Yamrick is not alone in her independence. Director Bill McMullen backed striking workers at their rally Wednesday even as he told them RTD’s final offer was fair.
The 15-member board is a diverse lot that clearly isn’t in it for the money. At a salary of $250 a month, plus modest travel and expense money, their work is glorified volunteerism. Members attend as many as five meetings a week.
Yet directors have ultimate authority over RTD’s $393 million annual operating and administrative budget and they will oversee spending of a whopping $4.9 billion on the FasTracks transit expansion plan over the next 11 years.
Tuesday night, directors vigorously debated whether to submit the contested union contract to binding arbitration, which McMullen promoted. The board rejected that option.
They also discussed whether to spend $1 million on security guards during the strike, before approving a $500,000 tab.
In reviewing RTD’s strike options, the board agreed that the agency should not exceed its three-year, $15.3 million contract offer to workers, directors say.
Yet they also tasked RTD general manager Cal Marsella with a challenge, according to Yamrick. “We said, ‘We want the workers happy, and we want them back to work.”‘
“He went and did his job,” she said of Marsella’s negotiations with the union that produced the latest offer.
RTD director Lee Kemp said he and fellow board members agreed Tuesday not to increase the money in the offer – while possibly moving some elements around – in part as a message to local communities that they won’t be able to manipulate the FasTracks budget.
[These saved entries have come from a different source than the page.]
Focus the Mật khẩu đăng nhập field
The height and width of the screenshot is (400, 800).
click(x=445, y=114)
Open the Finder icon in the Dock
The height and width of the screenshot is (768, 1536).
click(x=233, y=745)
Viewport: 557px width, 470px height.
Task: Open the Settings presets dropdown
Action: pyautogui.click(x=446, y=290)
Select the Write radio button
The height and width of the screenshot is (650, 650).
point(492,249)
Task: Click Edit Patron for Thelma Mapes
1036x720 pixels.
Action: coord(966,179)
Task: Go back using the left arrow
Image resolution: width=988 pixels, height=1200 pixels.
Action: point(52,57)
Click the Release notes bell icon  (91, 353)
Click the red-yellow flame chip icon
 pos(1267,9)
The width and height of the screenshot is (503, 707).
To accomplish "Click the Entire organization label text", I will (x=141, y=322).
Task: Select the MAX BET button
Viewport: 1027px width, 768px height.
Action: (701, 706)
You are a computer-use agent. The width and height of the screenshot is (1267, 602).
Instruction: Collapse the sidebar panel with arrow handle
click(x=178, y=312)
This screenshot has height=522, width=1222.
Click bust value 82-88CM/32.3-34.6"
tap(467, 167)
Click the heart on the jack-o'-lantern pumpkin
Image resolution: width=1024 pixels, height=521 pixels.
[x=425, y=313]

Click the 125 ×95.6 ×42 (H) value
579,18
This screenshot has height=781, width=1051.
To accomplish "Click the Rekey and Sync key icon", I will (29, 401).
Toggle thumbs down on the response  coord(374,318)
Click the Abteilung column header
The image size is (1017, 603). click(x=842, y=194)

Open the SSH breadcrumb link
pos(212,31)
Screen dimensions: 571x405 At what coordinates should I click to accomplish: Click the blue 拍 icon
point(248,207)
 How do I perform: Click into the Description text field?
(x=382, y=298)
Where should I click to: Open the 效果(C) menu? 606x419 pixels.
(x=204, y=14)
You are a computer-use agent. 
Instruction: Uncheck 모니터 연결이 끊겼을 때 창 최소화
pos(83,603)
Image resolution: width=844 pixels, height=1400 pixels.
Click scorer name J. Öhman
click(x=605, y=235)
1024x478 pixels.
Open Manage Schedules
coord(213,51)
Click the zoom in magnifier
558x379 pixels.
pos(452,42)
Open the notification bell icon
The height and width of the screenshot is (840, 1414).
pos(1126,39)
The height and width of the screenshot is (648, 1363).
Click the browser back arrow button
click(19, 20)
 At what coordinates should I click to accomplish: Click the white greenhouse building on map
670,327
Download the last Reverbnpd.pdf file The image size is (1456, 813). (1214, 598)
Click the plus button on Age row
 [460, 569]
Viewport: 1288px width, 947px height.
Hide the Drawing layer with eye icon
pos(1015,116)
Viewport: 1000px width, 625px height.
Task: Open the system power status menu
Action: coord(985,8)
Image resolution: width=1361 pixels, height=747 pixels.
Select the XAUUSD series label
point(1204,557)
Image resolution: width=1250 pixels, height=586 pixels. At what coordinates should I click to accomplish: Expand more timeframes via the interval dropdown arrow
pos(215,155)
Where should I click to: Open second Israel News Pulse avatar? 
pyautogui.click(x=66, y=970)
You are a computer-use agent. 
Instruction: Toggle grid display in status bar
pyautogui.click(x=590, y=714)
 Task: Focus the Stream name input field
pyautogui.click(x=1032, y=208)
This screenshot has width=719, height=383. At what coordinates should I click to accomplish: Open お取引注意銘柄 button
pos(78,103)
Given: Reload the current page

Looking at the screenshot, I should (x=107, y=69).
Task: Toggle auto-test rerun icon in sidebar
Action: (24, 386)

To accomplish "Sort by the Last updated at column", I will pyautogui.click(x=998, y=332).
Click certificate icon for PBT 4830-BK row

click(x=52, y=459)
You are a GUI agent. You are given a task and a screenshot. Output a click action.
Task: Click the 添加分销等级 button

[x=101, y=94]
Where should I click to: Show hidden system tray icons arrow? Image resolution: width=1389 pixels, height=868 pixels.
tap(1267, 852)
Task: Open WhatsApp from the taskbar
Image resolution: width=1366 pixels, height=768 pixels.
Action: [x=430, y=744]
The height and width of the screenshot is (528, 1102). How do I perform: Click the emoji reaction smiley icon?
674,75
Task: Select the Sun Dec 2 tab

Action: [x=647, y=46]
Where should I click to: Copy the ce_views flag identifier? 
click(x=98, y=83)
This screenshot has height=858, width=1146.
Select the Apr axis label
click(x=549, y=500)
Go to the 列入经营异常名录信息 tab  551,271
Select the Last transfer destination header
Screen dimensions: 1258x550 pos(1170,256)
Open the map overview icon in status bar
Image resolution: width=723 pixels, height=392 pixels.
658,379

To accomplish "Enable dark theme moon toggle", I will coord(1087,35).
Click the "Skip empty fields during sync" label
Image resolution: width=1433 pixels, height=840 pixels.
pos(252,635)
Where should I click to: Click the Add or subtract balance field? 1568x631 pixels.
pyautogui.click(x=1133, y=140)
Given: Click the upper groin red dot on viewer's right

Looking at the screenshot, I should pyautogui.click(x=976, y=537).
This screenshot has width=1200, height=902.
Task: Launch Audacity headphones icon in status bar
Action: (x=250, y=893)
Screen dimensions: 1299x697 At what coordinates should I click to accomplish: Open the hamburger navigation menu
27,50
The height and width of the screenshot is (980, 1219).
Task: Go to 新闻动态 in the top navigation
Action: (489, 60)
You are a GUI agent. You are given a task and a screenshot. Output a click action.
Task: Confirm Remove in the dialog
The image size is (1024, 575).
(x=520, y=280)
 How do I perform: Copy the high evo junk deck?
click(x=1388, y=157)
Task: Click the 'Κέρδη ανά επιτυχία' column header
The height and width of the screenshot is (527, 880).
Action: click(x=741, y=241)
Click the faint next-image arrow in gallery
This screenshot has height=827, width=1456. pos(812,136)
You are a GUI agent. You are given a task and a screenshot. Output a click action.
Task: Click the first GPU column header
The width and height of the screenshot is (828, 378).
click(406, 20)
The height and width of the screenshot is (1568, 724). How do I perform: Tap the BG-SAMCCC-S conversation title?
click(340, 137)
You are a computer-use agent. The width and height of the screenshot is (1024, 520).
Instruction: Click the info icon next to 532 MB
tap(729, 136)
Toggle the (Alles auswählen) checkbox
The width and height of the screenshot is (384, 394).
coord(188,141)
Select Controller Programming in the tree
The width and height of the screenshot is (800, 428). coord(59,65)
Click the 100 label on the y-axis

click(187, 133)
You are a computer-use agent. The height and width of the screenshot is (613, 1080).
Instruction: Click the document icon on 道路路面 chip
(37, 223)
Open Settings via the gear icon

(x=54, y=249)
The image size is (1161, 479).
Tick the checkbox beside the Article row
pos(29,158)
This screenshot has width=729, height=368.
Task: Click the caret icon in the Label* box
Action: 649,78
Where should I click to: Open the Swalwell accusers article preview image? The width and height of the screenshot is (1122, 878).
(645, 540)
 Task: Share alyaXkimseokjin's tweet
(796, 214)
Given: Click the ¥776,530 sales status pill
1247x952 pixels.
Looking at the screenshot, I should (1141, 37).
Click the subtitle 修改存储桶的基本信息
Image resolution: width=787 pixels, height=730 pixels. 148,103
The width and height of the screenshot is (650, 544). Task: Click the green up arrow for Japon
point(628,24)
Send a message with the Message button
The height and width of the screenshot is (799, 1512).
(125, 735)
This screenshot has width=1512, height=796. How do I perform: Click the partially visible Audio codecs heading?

The 51-year-old Kemp brings a unique perspective to the board. He was an RTD bus mechanic from 1976 to 1985 and walked the picket line during the 1982 strike against RTD, which lasted about a month.
“We got a lousy $50 a week (in strike pay),” Kemp recalled Thursday. Kemp joined RTD’s maintenance management from 1985 to 1991. He now is general manager for a heavy-equipment service company in Commerce City.
Summing up the board’s diversity, Yamrick said, “We’ve got a cross-section of the area, from bleeding hearts to staunch patriots. But we all respect each other.”
Director Dave Ruchman, a lawyer who represents portions of Lakewood, Golden and Wheat Ridge on the board, puts it another way: “This is a really interesting-looking machine, and it works really well.”